To this end, the UN, which has approved 14 sanctions regimes since the end of the Cold War, uses articles 39 and 41 of Chapter VII of the UN Charter. The European Union, which has applied sanctions on 35 occasions since the Maastricht Treaty entered into force in 1993 (14 are simply implementations of those adopted by the UN, six others add complementary sanctions to those previously adopted, and another 14 are specific to the EU), defines them as a legal instrument of the Common Foreign and Security Policy (included in Article 21 of the Treaty on European Union and Article 215 of the Treaty on the Functioning of the European Union), requiring unanimous approval by the European Council. Beginning with Iran in 1979, the United States has applied sanctions more than 50 times, either on the initiative of Congress or of the White House. On several occasions, it has abused its actual power by trying to impose its own standards extraterritorially with the aim of punishing third parties.
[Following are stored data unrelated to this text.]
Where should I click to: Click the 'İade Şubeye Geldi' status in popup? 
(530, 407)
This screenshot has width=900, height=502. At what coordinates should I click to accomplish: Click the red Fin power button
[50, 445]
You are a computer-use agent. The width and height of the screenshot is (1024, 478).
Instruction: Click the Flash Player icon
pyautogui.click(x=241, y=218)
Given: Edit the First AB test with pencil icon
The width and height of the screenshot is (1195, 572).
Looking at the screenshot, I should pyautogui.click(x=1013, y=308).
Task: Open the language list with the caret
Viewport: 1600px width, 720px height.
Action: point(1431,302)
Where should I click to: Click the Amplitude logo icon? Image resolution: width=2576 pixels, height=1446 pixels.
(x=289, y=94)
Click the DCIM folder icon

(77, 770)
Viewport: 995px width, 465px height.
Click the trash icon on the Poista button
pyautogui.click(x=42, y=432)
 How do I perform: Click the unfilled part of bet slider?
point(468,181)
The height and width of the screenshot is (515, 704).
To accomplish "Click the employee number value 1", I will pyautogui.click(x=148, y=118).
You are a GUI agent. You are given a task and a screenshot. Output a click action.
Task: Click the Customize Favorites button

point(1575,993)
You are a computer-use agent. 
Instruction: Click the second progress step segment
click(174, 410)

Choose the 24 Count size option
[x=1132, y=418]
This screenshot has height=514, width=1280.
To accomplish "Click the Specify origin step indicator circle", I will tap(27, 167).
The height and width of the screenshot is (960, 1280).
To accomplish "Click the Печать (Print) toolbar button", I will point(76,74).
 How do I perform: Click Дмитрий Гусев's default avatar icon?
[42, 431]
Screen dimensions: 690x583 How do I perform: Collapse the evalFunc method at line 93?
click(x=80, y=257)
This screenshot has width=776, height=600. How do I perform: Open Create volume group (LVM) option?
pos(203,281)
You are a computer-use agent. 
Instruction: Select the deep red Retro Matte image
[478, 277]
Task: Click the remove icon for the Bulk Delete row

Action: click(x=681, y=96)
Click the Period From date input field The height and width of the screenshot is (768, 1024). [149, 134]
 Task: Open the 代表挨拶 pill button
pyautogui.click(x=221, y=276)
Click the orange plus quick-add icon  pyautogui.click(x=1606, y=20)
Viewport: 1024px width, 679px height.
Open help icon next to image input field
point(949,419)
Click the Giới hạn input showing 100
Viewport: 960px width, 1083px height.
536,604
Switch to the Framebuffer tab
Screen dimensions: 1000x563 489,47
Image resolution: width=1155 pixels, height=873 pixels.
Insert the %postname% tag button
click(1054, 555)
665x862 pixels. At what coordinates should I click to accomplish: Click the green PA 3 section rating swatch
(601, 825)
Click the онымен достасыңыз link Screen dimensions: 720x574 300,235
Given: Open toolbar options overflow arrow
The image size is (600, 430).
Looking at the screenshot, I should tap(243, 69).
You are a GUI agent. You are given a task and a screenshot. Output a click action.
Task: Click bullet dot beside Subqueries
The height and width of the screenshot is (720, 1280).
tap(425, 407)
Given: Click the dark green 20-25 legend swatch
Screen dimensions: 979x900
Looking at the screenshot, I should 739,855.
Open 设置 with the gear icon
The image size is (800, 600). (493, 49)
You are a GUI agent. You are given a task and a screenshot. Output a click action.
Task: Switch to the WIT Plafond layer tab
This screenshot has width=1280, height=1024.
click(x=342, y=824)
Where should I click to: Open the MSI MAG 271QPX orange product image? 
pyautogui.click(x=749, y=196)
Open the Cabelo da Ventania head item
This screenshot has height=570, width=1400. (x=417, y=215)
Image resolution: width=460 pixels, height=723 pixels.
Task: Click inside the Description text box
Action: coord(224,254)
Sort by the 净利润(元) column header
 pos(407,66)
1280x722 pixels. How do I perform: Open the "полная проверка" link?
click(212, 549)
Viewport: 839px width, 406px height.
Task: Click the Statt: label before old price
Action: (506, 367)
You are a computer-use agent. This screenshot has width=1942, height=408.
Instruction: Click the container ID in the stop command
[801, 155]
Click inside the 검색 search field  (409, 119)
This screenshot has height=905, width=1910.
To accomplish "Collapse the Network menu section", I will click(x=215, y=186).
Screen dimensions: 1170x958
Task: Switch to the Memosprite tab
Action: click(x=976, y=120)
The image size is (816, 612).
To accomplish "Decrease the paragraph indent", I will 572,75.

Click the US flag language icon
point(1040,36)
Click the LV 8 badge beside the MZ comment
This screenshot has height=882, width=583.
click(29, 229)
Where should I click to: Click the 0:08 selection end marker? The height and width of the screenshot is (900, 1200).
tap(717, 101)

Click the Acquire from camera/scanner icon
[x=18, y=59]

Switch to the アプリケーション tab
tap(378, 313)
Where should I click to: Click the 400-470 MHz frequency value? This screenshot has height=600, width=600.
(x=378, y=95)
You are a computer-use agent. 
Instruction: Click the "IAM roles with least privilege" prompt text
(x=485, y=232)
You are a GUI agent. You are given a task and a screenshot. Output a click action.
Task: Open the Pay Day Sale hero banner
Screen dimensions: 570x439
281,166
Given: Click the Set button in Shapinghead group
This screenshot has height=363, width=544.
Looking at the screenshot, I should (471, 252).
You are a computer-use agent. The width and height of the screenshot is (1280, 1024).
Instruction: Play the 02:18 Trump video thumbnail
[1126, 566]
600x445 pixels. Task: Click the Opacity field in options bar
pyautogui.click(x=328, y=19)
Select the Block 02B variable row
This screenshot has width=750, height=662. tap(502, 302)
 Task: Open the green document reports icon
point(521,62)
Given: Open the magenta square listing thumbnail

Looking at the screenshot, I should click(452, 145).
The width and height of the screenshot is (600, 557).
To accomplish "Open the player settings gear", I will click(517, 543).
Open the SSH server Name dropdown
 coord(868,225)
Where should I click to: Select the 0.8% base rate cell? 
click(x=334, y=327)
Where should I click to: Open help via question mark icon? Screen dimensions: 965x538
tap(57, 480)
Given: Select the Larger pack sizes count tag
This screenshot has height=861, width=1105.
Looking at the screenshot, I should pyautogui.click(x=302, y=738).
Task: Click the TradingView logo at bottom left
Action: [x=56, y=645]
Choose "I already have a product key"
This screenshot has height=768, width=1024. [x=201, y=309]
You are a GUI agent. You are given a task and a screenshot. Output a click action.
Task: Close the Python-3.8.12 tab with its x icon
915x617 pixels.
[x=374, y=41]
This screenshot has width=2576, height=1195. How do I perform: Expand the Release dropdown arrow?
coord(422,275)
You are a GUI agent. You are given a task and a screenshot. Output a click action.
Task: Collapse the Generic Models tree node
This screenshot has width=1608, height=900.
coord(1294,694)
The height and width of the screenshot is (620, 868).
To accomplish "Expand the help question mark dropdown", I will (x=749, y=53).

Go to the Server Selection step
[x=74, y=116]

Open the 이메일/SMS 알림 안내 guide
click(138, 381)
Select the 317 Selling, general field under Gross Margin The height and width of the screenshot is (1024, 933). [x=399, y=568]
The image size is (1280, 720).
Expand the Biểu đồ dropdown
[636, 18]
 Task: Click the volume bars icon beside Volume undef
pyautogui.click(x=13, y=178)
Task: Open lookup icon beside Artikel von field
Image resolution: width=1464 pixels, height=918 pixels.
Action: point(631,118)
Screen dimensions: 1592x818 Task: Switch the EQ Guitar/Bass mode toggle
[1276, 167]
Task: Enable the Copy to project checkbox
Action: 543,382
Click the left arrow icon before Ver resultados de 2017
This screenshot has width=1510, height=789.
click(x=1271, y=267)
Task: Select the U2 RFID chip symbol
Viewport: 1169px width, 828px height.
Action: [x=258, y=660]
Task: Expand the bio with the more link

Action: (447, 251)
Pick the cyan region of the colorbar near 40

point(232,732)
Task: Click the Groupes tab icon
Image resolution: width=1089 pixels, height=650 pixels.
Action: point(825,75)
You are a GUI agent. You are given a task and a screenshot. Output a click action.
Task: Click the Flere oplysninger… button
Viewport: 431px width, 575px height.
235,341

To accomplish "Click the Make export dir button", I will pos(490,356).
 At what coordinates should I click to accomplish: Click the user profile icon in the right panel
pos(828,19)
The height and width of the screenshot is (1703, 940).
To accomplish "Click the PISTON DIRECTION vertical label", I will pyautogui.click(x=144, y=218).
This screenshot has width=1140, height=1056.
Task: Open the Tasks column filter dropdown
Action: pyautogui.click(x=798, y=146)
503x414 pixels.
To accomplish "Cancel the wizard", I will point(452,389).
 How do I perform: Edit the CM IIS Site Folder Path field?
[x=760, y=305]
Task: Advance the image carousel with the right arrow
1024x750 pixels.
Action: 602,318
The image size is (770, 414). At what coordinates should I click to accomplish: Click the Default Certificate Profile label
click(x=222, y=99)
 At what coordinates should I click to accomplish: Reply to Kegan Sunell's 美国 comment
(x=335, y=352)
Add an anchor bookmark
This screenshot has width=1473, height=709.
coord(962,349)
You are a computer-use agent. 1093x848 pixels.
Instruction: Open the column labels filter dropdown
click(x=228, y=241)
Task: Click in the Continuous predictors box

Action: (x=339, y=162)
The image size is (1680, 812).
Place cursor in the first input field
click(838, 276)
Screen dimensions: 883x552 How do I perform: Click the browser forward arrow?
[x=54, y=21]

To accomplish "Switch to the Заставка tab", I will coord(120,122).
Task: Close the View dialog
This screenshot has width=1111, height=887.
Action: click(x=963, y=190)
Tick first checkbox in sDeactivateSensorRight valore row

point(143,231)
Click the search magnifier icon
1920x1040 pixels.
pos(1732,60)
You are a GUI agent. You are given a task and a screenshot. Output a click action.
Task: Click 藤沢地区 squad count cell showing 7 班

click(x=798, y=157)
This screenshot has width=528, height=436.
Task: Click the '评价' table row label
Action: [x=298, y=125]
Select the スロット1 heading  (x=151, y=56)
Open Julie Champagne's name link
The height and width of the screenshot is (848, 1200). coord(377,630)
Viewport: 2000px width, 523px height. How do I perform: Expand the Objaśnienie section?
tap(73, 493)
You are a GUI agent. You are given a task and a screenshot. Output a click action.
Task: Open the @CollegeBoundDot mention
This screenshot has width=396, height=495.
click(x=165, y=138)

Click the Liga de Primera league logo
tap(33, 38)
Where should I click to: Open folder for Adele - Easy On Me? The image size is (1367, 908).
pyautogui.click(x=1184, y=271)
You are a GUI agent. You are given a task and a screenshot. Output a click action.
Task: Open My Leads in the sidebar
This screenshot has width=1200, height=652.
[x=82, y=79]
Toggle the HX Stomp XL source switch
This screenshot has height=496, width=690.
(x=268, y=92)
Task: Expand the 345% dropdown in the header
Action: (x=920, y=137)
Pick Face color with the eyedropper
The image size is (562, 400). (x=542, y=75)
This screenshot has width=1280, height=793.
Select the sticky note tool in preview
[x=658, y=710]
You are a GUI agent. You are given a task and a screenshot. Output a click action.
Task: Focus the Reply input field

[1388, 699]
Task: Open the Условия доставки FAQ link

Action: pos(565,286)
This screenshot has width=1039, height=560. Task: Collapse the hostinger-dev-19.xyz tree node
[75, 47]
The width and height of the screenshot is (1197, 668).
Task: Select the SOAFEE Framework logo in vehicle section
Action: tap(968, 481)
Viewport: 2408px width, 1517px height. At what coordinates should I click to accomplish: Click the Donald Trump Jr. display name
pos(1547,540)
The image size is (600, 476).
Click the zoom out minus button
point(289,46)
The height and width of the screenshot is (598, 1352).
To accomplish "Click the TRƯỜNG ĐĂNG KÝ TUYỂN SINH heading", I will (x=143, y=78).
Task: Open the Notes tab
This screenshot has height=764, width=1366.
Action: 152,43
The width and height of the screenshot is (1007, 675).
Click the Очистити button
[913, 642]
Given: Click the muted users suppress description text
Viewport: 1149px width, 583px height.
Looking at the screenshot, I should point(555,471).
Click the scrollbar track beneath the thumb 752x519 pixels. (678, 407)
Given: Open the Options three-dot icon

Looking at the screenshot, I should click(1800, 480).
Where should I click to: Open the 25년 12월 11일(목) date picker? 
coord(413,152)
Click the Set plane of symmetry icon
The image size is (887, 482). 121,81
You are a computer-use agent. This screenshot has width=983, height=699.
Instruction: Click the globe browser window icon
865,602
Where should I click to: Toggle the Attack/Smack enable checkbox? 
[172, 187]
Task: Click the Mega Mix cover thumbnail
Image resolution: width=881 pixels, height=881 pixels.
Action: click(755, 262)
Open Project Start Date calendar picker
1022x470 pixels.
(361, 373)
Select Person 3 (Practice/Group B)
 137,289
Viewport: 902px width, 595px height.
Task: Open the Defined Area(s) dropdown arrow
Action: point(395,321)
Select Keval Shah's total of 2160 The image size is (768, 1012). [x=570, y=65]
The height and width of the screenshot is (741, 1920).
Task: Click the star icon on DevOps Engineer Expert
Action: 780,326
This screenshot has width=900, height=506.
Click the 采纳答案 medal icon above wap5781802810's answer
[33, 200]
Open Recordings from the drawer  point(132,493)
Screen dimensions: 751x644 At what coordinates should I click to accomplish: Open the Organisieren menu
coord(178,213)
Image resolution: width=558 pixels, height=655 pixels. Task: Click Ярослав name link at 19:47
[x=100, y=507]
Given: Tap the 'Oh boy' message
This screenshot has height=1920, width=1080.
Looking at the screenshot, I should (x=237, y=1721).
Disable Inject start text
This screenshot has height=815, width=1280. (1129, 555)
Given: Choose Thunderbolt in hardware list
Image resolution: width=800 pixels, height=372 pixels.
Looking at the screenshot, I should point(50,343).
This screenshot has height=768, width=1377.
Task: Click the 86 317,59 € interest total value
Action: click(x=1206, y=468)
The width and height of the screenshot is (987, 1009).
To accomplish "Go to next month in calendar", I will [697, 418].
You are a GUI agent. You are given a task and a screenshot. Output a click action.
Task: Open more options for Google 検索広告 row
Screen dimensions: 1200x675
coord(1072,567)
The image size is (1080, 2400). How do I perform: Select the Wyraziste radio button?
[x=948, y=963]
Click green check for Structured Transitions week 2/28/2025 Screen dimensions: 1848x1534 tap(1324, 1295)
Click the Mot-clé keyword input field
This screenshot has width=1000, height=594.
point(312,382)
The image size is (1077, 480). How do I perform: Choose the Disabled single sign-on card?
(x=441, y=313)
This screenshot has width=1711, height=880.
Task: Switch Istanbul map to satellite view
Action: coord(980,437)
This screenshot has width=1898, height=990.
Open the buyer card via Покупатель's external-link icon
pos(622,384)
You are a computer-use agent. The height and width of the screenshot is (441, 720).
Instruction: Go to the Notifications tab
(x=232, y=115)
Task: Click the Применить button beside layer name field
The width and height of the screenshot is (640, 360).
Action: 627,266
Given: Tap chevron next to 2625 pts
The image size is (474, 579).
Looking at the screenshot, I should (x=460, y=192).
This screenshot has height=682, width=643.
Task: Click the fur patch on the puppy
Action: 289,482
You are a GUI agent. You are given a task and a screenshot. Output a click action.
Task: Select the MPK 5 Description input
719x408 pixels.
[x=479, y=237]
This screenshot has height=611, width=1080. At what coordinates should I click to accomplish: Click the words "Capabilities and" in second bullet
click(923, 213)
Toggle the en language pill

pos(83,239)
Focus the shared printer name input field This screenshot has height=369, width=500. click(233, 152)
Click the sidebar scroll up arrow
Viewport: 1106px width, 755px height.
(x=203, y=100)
If we only take into consideration the handful of times that sanctions have been used successfully to radically modify the behaviour of targeted actors, and the undeniable costs that occasionally exceed the supposed benefits, the immediate temptation would be to demand that they be eliminated.

But doing so would mean losing an instrument that, in all of its forms, is necessary for the international community to improve levels of compliance with the rules that govern the world. Without them, we would be forced to rely solely on diplomatic efforts or be condemned to the use of force, which should be seen as a means of last resort. We must also remember that, on their own, sanctions can hardly be expected to bring about changes in behaviour; however, as recent experience has taught us, their objective should be to contribute to a greater or lesser extent to protecting the values and principles laid out by international law, to peace, to the consolidation of democratic systems and the rule of law, and to full respect for human rights.

It is of course true that sanctions must be adapted in order to find a better balance between punishment on the one hand, and procedural and legal guarantees for people directly affected by them on the other. Likewise, improving systems of approval and implementation is essential to achieving the greatest possible consensus and preventing the creation of loopholes that allow offenders to benefit from the imposition of sanctions. This also means accepting that there is no universally valid system of sanctions and that it will be necessary to precisely analyse which modality can achieve the best results and how long their application is expected in each individual case. It is above all necessary to prevent at all costs sanctions from having indiscriminate humanitarian effects. Offenders must be unequivocally identified and the rights of the rest of the population explicitly protected.

Unfortunately, as we wait for these proposed reforms to be implemented, there are still examples, such as those in Venezuela or Iran at present, which seem to be moving in the wrong direction. Without defending the actions of the leaders of these countries, it becomes clear that what is being passed off as simple sanctions are in fact a thinly veiled strategy of harassment with the goal of overthrowing their respective governments, while punishing the civilian population in the midst of a pandemic. While it is clear that Washington is the main driver behind such actions, other governments (including the European Union) are guilty of failing to call out its behaviour while presenting themselves as sincere defenders of international law and human rights and, whether by action or omission, failing to meet their commitments.

This article has been translated from Spanish.